HB-002.1 has a molecular weight of ~80 kDa, isoelectric point of ~6.7, and an optimal target binding affinity of <1 nM. The pharmacokinetic profile was excellent with a half-life of 5 days, maximal concentration of 20.27 μg/ml, and area under the curve of 81.46 μg·days/ml. When tested in a transgenic zebrafish embryonic angiogenesis model, dramatic inhibition in angiogenesis was exhibited by a markedly reduced number of subintestinal vessels. When tested for anti-tumor efficacy, HB-002.1 was confirmed in two xenograft tumor models (A549 and Colo-205) to have a robust tumor killing activity, showing a percentage of inhibition over 90% at the dose of 20 mg/kg. Most promisingly, HB-002.1 showed a superior therapeutic efficacy compared to bevacizumab in the A549 xenograft model (tumor inhibition: 84.7% for HB-002.1 versus 67.6% for bevacizumab, P<0.0001).
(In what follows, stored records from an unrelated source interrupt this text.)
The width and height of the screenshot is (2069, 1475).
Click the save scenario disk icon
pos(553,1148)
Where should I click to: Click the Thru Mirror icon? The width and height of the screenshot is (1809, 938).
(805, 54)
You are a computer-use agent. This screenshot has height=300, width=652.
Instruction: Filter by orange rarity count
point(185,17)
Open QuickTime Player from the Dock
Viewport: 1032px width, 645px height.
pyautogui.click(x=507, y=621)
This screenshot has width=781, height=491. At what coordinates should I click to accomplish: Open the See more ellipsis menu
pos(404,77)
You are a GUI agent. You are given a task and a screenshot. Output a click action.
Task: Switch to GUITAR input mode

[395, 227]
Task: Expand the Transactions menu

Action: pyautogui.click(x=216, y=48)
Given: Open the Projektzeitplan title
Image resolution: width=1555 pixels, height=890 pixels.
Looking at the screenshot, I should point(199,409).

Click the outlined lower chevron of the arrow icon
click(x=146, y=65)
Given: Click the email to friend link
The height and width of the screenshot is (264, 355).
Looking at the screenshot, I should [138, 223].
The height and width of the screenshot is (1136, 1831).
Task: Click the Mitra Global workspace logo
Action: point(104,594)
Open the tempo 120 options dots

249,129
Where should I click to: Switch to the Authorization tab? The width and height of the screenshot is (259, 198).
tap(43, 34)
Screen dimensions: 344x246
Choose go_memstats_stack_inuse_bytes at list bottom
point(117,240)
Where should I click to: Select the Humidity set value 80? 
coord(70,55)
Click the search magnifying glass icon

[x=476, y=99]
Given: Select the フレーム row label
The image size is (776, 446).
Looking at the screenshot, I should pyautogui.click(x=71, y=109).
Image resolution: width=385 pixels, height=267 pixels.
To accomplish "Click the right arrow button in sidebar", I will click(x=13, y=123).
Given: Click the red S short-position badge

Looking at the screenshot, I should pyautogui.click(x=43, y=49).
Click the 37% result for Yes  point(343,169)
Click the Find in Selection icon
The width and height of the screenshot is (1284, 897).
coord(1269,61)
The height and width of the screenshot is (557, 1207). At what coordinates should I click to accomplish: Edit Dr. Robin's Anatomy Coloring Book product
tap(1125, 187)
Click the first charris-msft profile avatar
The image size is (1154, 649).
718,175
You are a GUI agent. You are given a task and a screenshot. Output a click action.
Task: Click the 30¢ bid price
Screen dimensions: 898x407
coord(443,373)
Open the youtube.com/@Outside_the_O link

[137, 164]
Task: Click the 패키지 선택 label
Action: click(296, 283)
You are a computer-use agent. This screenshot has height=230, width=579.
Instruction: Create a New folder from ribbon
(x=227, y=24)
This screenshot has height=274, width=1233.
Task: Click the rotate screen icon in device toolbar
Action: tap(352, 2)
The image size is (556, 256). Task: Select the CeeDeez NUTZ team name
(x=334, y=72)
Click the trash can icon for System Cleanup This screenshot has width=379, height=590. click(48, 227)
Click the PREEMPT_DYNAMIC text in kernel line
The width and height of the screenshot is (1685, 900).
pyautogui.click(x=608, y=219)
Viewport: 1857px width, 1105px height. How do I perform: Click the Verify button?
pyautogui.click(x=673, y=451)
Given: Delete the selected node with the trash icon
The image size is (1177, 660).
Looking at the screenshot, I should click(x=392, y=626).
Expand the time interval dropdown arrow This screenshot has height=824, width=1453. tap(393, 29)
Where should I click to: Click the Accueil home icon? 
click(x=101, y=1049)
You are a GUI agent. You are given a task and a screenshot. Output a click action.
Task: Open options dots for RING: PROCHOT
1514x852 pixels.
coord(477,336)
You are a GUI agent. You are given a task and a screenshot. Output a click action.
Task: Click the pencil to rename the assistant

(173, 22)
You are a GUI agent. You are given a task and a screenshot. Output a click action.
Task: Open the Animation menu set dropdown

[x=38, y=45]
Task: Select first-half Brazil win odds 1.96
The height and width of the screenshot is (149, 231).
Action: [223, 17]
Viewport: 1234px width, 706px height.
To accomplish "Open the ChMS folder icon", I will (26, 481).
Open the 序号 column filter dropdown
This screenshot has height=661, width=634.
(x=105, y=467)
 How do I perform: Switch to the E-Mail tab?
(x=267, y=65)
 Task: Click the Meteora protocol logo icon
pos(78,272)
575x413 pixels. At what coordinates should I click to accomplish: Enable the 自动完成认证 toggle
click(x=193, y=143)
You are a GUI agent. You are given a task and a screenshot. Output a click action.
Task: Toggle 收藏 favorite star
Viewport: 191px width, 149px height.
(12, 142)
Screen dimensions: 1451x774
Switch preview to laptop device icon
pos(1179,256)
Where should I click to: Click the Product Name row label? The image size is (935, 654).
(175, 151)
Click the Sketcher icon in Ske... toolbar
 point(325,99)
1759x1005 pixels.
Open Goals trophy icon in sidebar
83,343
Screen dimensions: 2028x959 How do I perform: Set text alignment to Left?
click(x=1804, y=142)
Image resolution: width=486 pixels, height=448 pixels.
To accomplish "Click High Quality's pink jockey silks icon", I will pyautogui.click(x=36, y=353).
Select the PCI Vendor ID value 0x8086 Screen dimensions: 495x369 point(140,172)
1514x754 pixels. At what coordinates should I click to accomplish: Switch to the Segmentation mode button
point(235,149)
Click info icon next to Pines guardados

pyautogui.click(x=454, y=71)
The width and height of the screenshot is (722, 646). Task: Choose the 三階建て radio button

HB-002.1 is a strong angiogenesis inhibitor that has the potential to be a novel promising drug for angiogenesis-related diseases such as tumor neoplasms and age-related macular degeneration.
包括治疗性抗体和重组免疫球蛋白恒定区(Fc)融合蛋白在内的大分子药物,因其尺寸大、带正电荷和具有较强的靶标结合亲和力,在肿瘤组织中的穿透性和保留率相对较差。因此,在设计大分子候选药物时,应考虑较小的尺寸、中性电荷和最佳亲和力。
我们通过对血管内皮生长因子受体1(VEGFR1)的第二个结构域和一些侧翼残基进行分子工程改造,并与人IgG1的Fc片段融合,构建了一种重组蛋白,命名为HB-002.1。对该重组蛋白进行了广泛的体外和体内表征,包括其靶标结合和靶标阻断活性、药代动力学特征、血管生成抑制活性和抗肿瘤治疗效果。
HB-002.1的分子量约为80 kDa,等电点约为6.7,最佳靶标结合亲和力小于1 nM。药代动力学特征良好,半衰期为5天,最大浓度为20.27 μg/ml,曲线下面积为81.46 μg·天/ml。在转基因斑马鱼胚胎血管生成模型中进行测试时,肠下血管数量显著减少,显示出对血管生成的显著抑制。在抗肿瘤疗效测试中,HB-002.1在两种异种移植肿瘤模型(A549和Colo-205)中被证实具有强大的肿瘤杀伤活性,在20 mg/kg剂量下抑制率超过90%。最有前景的是,在A549异种移植模型中,HB-002.1显示出比贝伐单抗更好的治疗效果(肿瘤抑制率:HB-002.1为84.7%,贝伐单抗为67.6%,P<0.0001)。
HB-002.1是一种强大的血管生成抑制剂,有潜力成为治疗肿瘤和年龄相关性黄斑变性等血管生成相关疾病的新型有前景药物。